Dolphin Program: Marine Spatial Planning
About Marine Spatial Planning in Suriname
In 2017 the Green Heritage Fund Suriname, WWF Guianas, the Nature Conservation Division of the Suriname Forest Service and the Protected Areas Commission of Guyana started implementation of a EU-financed project, Promoting Integrated Ocean and Participatory Governance in Guyana and Suriname: The Eastern Gate to the Caribbean. The goal of this action is to bring about fair and sustainable use of marine resources and the empowerment of marine resource users in Suriname and Guyana through participatory marine spatial planning.

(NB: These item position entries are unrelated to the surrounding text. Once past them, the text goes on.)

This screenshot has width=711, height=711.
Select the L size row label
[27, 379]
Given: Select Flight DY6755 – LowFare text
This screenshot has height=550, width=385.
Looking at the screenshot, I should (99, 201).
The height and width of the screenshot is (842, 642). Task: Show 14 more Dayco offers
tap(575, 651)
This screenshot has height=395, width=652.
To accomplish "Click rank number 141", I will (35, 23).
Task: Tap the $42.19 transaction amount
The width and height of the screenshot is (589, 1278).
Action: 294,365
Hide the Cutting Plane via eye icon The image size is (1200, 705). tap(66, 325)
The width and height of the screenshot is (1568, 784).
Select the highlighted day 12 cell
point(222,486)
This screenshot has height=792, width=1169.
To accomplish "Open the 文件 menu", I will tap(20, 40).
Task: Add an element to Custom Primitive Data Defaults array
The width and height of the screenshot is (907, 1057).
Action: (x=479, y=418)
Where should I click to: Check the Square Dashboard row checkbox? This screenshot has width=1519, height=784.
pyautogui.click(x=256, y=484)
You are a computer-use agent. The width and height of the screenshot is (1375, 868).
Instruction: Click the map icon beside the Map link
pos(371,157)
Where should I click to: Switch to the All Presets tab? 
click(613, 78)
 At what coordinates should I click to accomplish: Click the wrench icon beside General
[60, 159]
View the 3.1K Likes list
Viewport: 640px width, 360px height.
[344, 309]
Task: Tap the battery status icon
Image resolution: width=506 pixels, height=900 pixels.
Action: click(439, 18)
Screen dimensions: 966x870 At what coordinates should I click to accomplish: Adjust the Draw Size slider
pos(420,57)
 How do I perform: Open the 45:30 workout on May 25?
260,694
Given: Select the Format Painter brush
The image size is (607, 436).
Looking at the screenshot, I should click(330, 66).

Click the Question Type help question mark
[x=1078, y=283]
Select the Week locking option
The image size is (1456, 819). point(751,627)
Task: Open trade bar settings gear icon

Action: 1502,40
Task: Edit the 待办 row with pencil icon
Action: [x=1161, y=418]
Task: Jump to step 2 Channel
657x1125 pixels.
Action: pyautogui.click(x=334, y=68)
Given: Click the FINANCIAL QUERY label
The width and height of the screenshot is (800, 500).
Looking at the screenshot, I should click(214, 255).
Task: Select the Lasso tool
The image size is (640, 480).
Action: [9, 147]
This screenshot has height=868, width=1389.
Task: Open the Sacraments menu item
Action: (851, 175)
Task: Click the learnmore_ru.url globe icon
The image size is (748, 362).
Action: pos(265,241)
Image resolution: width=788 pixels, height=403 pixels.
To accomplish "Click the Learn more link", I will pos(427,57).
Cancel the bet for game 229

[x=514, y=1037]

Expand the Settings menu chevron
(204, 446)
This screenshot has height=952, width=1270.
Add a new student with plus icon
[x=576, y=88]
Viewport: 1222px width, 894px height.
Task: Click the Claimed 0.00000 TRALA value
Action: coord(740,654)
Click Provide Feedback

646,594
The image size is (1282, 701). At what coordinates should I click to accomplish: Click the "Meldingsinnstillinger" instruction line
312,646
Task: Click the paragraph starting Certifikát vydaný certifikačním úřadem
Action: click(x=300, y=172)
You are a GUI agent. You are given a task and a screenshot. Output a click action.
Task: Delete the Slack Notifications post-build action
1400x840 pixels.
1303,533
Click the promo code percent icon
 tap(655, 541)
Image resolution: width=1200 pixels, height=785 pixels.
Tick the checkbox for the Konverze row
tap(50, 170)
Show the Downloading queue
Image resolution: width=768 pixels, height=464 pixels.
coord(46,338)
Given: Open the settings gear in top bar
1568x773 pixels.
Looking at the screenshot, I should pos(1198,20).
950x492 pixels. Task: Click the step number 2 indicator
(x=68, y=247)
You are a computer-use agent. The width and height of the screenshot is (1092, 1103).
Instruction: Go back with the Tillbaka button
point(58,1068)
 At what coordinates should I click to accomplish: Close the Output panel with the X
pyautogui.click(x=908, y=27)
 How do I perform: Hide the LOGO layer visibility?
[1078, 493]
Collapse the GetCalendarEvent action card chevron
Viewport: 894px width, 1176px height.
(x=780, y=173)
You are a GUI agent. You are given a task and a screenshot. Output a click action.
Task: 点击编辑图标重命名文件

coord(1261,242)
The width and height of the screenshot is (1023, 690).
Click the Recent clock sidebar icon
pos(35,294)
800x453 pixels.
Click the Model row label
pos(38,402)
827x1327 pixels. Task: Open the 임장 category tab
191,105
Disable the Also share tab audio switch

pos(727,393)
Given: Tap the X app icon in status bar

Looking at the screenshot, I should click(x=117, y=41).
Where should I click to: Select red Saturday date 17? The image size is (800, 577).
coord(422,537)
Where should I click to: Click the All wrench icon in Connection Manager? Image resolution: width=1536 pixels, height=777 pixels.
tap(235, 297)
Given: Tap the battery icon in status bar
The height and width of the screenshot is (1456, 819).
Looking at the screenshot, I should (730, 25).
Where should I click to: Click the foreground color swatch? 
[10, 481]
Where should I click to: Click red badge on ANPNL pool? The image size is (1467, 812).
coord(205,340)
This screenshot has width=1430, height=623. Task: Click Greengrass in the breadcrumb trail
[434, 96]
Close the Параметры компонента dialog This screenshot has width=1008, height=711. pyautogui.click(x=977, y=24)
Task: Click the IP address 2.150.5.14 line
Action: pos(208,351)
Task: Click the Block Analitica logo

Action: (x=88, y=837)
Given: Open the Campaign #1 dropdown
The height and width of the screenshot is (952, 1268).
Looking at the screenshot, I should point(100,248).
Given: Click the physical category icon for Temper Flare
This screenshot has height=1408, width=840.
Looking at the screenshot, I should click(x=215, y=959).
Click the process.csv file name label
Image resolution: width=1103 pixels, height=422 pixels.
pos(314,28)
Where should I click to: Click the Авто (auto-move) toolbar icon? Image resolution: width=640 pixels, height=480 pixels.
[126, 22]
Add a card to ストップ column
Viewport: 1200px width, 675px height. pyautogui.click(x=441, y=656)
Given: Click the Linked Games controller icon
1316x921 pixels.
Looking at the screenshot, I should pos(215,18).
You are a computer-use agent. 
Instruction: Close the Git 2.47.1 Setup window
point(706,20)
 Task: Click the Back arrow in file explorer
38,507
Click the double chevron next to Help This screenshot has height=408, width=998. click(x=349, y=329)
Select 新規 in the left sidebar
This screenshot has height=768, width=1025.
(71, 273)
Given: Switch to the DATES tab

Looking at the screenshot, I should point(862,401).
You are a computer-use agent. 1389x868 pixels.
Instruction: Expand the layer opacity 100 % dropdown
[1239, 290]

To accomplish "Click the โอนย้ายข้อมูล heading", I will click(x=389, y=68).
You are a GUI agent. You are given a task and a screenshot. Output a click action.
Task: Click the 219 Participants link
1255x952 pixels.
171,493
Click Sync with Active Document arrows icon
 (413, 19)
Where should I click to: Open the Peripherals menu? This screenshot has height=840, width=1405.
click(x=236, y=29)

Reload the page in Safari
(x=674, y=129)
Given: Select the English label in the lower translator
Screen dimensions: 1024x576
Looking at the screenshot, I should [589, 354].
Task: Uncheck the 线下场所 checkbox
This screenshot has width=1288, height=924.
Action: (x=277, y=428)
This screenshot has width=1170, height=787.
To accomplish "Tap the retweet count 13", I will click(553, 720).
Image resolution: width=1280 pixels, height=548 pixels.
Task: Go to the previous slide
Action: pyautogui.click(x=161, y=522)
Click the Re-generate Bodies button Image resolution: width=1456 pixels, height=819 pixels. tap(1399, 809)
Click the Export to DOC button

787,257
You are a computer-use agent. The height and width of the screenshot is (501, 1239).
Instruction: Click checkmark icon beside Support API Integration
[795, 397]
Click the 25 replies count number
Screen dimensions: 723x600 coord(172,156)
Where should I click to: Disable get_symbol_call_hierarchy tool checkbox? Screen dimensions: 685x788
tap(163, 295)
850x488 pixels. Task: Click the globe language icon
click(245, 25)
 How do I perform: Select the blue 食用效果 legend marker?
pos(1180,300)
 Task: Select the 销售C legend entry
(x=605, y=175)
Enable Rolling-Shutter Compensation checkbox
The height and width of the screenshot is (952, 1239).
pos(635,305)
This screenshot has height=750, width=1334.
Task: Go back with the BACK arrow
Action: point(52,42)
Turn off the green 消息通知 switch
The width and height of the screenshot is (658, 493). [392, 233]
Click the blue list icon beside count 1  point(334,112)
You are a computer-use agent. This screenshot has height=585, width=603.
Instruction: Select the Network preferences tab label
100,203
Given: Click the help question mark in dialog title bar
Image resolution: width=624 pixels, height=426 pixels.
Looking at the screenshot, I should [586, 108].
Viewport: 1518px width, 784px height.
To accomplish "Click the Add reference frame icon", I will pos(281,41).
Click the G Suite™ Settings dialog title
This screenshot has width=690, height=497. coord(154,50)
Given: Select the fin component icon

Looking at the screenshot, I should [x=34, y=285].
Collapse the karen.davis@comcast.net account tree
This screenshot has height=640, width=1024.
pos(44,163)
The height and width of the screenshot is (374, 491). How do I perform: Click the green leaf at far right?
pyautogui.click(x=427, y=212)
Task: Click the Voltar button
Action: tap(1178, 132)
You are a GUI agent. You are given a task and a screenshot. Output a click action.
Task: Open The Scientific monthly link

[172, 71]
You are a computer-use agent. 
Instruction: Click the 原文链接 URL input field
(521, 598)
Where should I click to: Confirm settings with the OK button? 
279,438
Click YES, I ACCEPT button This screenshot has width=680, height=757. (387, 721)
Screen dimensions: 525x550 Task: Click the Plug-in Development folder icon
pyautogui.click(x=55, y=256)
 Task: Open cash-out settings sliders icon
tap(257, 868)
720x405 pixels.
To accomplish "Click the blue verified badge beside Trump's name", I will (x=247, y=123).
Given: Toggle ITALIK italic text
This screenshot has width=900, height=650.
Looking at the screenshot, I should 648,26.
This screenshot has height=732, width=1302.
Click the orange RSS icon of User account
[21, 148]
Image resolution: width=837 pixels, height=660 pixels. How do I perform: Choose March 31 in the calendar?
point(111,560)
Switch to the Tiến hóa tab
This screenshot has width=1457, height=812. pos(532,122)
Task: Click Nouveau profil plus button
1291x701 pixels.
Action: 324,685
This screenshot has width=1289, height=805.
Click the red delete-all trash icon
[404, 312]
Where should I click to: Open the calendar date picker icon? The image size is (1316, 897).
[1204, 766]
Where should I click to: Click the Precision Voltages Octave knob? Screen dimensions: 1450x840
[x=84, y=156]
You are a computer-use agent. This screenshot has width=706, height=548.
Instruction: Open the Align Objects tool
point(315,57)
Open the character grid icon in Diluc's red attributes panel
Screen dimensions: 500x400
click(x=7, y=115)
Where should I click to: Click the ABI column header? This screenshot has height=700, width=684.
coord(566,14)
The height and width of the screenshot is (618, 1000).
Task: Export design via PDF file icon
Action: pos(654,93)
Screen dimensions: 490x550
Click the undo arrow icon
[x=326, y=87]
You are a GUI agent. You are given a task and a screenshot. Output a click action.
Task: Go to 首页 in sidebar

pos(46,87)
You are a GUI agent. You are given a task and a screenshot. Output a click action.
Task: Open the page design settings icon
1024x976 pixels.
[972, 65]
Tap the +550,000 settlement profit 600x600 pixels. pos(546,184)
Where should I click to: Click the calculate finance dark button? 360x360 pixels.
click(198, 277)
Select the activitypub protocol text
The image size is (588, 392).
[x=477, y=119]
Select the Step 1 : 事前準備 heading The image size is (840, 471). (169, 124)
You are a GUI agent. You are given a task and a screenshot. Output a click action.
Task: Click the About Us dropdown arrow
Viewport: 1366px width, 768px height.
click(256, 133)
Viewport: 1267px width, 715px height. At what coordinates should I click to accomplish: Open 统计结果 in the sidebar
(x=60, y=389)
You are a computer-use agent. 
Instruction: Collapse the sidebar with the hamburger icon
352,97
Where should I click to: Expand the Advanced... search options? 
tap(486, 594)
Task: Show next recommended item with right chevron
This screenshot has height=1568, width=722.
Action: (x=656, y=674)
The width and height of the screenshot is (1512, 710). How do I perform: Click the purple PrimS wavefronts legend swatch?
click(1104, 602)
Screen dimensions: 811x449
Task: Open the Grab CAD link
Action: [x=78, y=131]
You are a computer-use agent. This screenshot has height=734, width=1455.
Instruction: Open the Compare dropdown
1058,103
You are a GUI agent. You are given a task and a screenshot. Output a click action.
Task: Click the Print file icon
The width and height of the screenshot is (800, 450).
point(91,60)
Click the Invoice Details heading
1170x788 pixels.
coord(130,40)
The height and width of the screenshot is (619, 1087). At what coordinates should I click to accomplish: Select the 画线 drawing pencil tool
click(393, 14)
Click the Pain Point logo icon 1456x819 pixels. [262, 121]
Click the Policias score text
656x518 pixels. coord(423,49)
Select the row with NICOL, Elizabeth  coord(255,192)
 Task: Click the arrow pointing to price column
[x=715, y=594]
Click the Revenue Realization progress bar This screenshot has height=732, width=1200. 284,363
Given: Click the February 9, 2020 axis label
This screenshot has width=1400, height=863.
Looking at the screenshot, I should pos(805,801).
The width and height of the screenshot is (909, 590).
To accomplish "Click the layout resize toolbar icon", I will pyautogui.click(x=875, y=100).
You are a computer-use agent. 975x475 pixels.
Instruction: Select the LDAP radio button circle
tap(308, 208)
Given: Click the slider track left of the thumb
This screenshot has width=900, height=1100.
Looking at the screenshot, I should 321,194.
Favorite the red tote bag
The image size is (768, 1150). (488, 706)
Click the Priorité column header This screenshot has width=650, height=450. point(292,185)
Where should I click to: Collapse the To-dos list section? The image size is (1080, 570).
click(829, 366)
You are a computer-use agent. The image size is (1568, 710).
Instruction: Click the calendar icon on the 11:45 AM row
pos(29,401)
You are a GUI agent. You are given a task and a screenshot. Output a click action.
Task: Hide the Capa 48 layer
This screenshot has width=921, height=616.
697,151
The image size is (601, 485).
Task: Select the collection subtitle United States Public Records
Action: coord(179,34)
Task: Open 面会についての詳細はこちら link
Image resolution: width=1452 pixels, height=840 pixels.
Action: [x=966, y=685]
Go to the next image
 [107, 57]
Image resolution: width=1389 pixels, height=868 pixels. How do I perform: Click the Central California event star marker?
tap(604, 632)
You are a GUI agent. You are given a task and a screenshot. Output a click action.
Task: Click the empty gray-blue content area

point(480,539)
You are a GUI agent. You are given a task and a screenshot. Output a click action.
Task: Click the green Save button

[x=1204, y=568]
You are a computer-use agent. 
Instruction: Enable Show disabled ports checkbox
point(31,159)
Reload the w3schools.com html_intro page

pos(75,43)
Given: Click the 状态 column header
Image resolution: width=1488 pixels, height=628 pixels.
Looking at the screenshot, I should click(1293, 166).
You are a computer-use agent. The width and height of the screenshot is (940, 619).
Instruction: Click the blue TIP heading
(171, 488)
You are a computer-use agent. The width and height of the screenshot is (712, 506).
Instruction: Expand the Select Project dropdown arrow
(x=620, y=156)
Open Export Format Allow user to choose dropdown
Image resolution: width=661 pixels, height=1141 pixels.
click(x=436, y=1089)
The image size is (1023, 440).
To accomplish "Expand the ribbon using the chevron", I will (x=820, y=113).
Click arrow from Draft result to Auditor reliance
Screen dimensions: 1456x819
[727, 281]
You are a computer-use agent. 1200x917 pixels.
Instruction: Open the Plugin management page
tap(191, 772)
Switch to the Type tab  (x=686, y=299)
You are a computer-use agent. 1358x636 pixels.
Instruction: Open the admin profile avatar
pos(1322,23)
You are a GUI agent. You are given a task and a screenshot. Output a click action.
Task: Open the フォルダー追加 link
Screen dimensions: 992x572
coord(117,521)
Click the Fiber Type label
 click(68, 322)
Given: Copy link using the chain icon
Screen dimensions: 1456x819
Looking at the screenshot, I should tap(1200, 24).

Enhance and strengthen protection of Suriname’s marine resources through participatory spatial planning, targeted capacity building, and compelling data to produce win-win outcomes that conserve biodiversity and enhance food security, and support socio-economic development compatible with ocean health.
- Safeguard biodiversity
- Enhance knowledge of the marine environment
- Fully engage with and empower marine resource users
- Enhance food security
- Protect livelihoods and support socio-economic development
- Enhanced marine spatial planning
Suriname is part of a unique marine ecosystem, referred to as the North Brazil Shelf Large Marine Ecosystem, which extends from Brazil’s Parnaíba River to Venezuela’s Orinoco River. Runoff from large rivers, such as the Orinoco and the Amazon, make this large marine ecosystem a nutrient-rich and highly productive ecosystem. Unfortunately, in Suriname, the high productivity of its unique marine ecosystem has been exploited by unregulated fishing, and is increasingly being threatened by offshore and nearshore natural gas prospecting, coastal degradation from sand mining, and pollution from inland sources. Consequently, the unique, and sparsely explored, biodiversity of Suriname’s marine environment, and the livelihoods and food security of Surinamese marine resource users are under imminent threat.
What is marine spatial planning?
Marine spatial planning is a planning process with an ecosystem, economic and social approach to the management of human activities in the marine environment. This process promotes the conservation of marine biodiversity and the fair and sustainable use of marine resources. Fulfillment of these objectives “depend on”/require improving decision-making/governance, informed and active participation from stakeholders, and multi-disciplinary information on the marine environment and the human activities that take place in it.